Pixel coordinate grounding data
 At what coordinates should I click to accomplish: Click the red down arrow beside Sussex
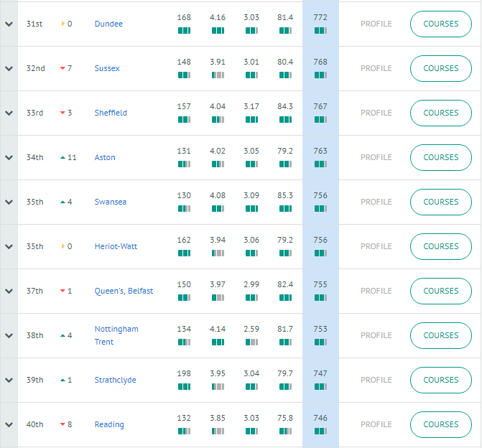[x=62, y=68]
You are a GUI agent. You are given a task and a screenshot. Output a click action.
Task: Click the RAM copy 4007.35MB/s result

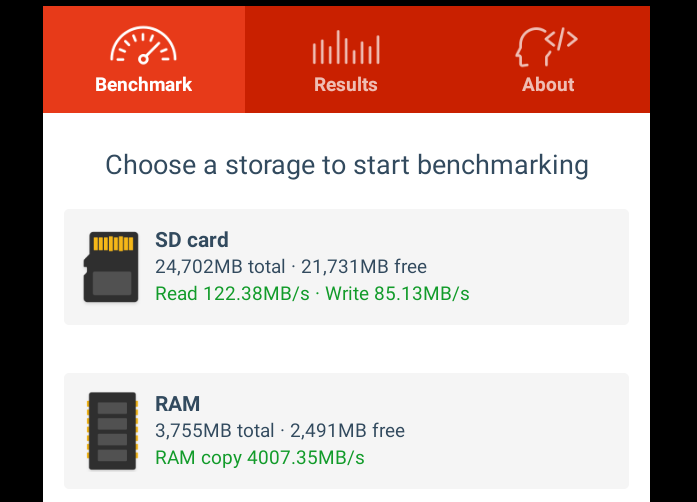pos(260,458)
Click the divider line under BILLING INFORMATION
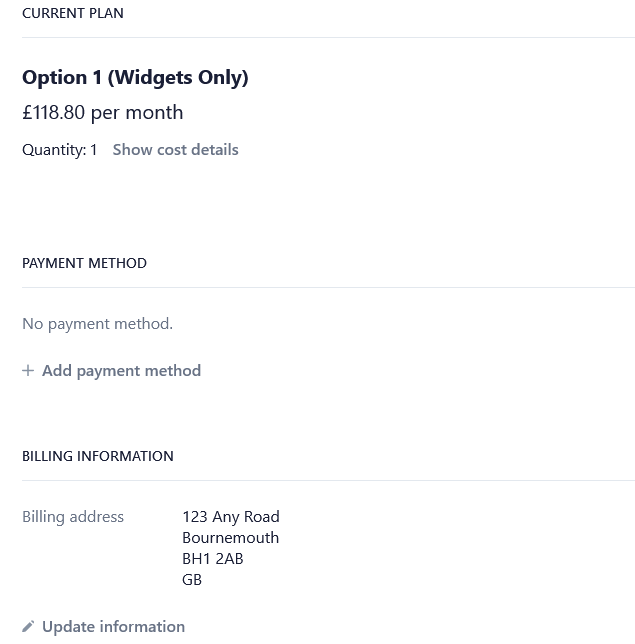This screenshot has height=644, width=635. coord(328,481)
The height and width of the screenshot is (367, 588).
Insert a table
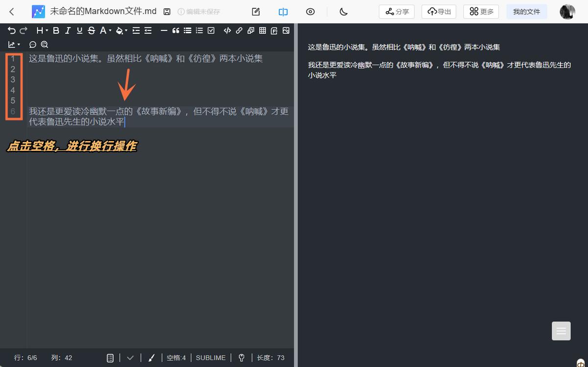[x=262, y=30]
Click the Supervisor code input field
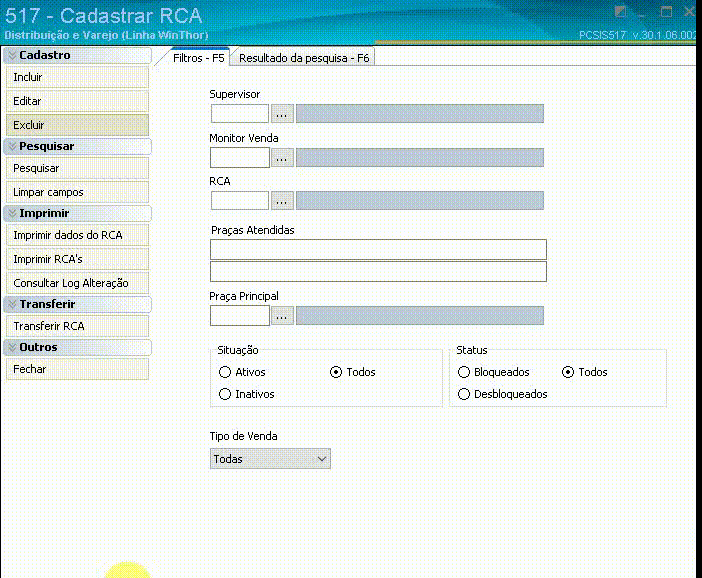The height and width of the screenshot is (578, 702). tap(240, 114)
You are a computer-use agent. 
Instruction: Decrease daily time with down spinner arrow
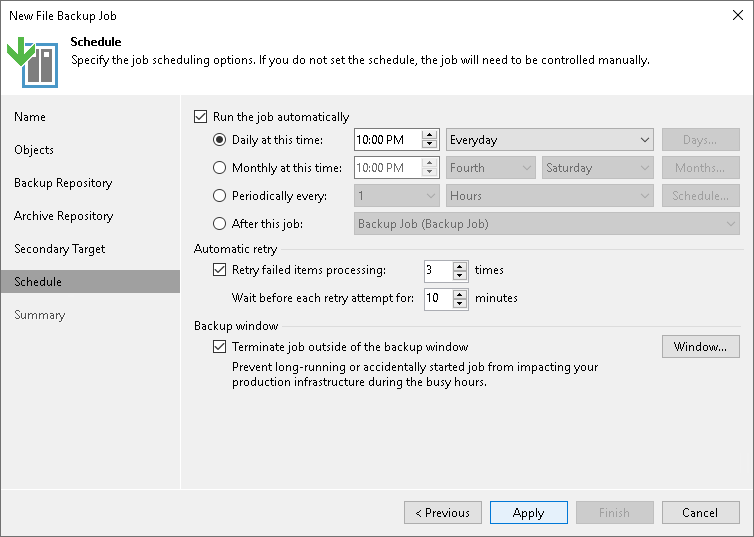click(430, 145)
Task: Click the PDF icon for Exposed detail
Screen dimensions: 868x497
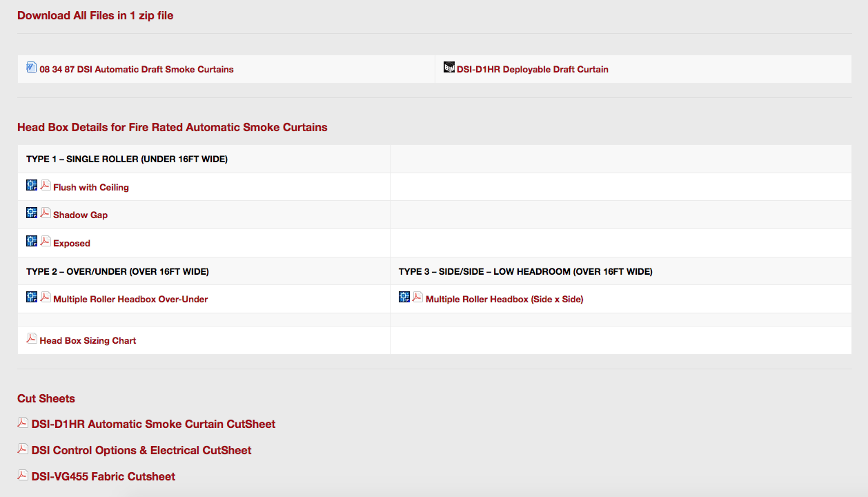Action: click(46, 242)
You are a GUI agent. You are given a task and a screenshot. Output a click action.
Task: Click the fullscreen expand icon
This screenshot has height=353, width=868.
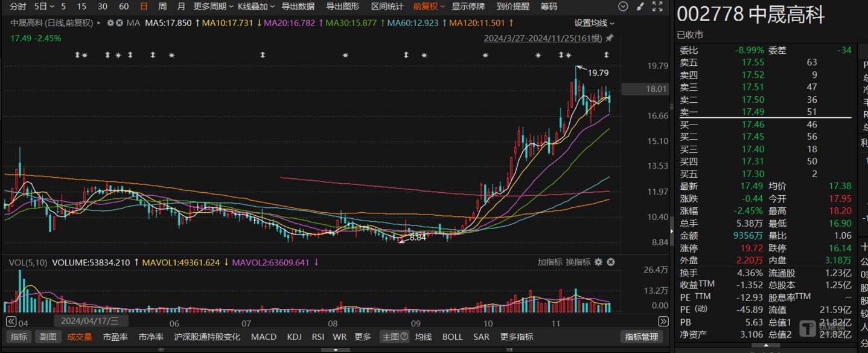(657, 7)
---
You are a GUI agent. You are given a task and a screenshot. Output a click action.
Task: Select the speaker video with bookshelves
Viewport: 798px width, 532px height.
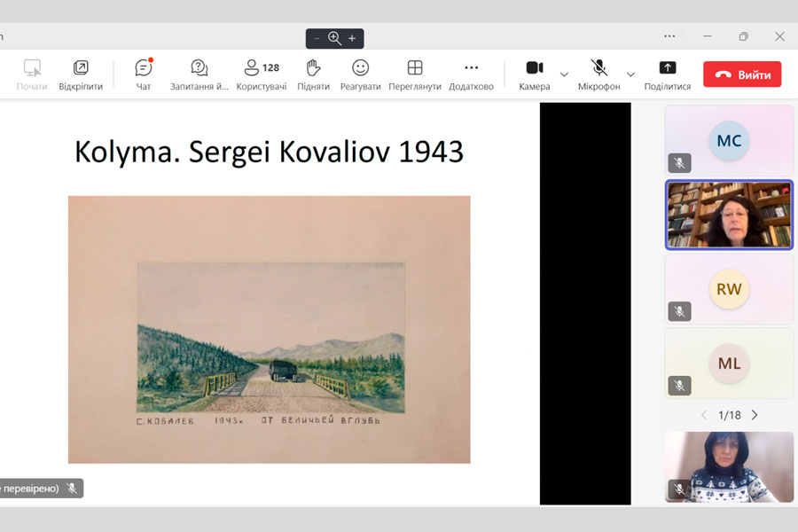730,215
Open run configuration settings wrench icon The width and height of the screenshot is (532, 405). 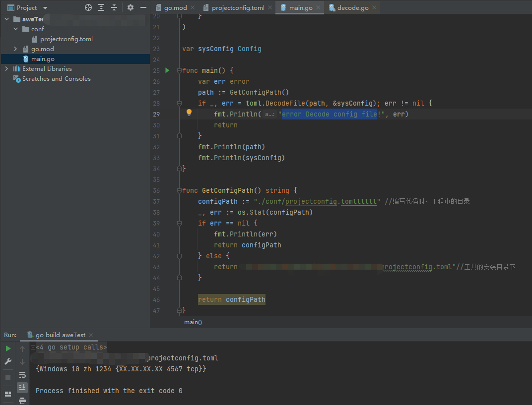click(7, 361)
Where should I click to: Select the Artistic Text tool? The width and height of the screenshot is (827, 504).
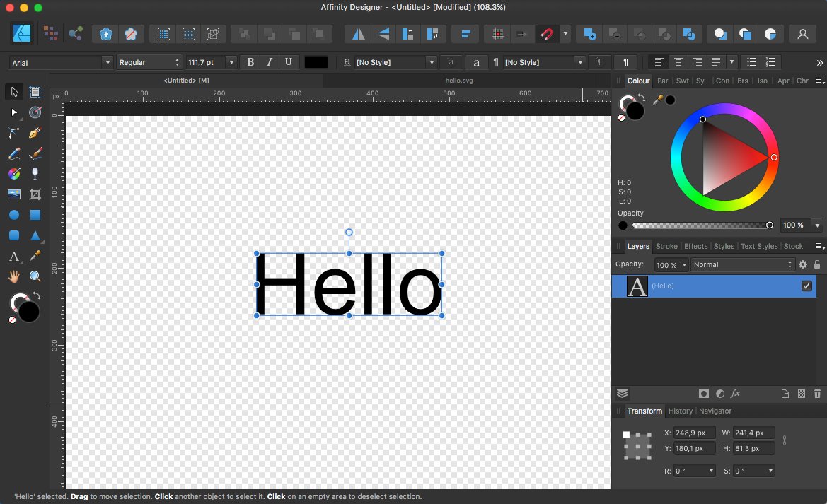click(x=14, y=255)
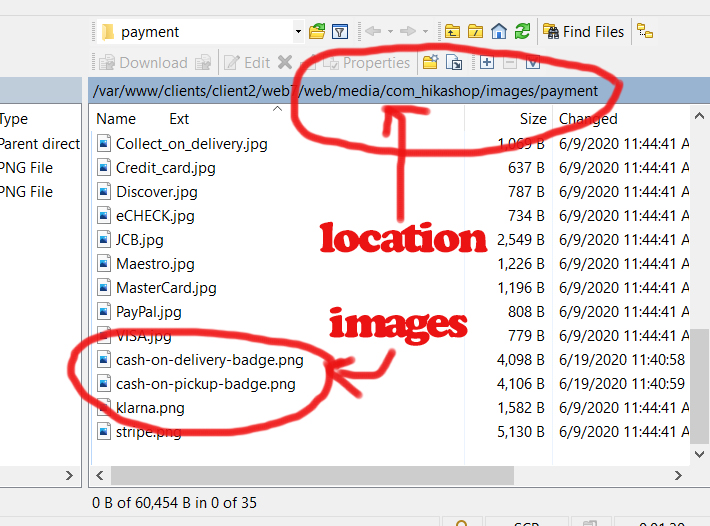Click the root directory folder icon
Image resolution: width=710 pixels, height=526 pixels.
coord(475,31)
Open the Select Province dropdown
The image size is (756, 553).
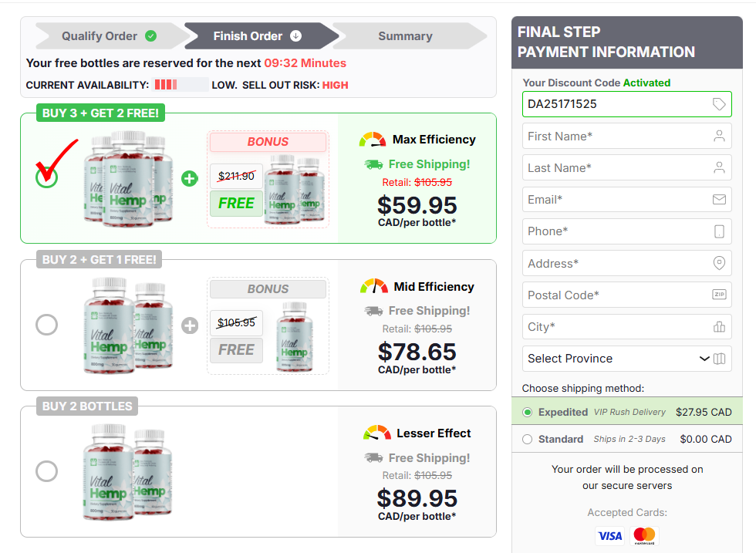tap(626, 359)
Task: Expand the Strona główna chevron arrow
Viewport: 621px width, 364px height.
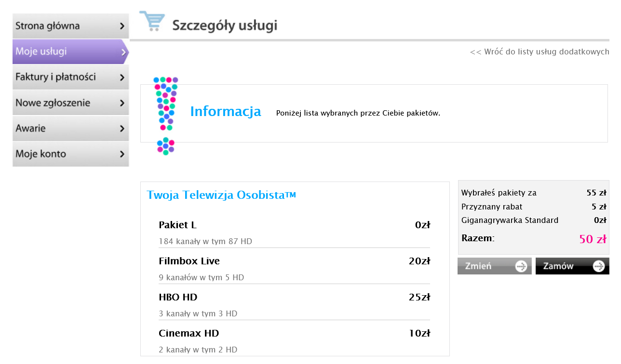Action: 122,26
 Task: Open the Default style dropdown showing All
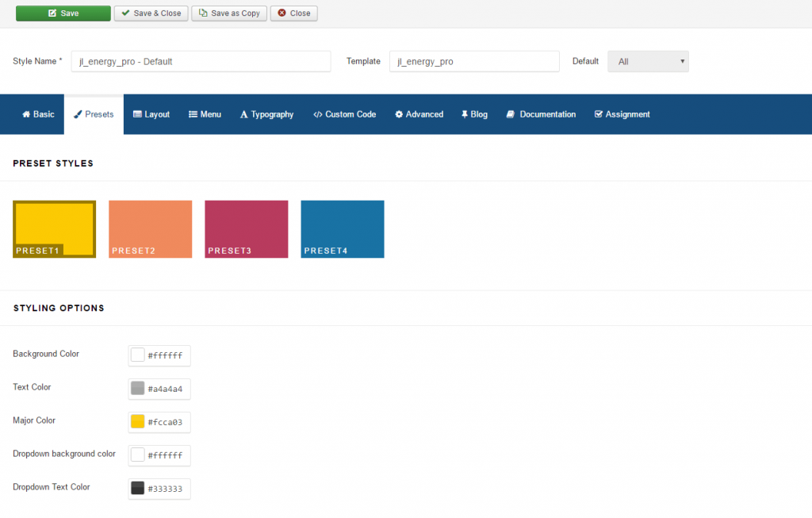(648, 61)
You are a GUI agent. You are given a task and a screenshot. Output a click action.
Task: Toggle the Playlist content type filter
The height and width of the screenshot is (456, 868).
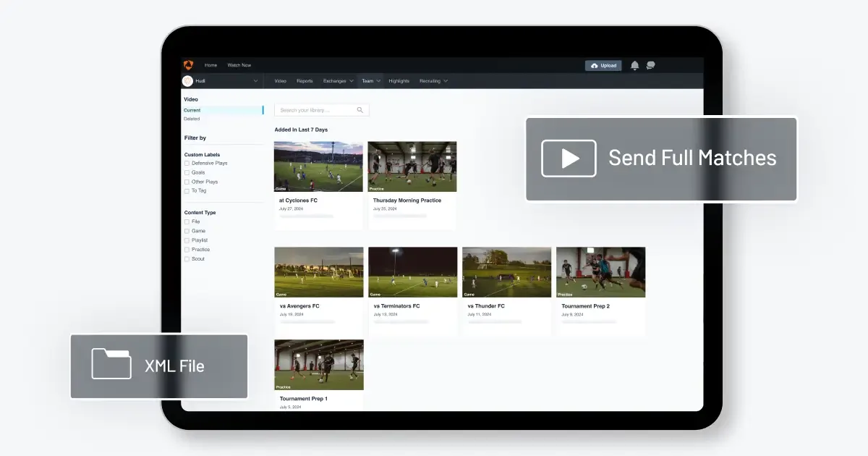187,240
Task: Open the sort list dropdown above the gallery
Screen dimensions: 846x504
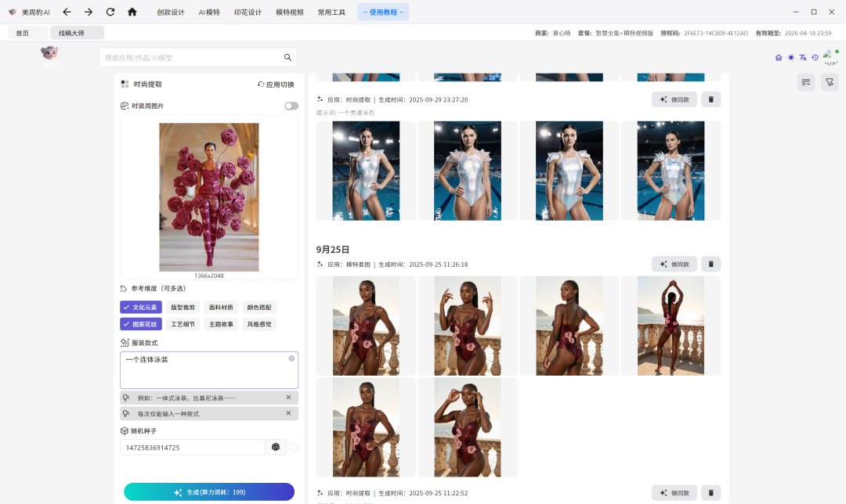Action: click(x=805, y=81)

## PROBLEM DETAILS
The result should be an exact copy of only the lines above from the one that holds "At what coordinates" through the one that holds "Task: Click the fullscreen expand icon", both ends included, without pictures.

## RESPONSE
 At what coordinates should I click to accomplish: Click the red down arrow beside Sussex
[x=62, y=68]
You are a GUI agent. You are given a task and a screenshot. Output a click action.
Task: Click the RAM copy 4007.35MB/s result

pos(260,458)
Click the divider line under BILLING INFORMATION
This screenshot has height=644, width=635. coord(328,481)
The height and width of the screenshot is (367, 588).
Insert a table
[x=262, y=30]
Click the Supervisor code input field
The height and width of the screenshot is (578, 702). tap(240, 114)
You are a computer-use agent. 
Instruction: Decrease daily time with down spinner arrow
click(430, 145)
Task: Click the PDF icon for Exposed detail
Screen dimensions: 868x497
Action: click(46, 242)
You are a GUI agent. You are given a task and a screenshot. Output a click action.
Task: Click the fullscreen expand icon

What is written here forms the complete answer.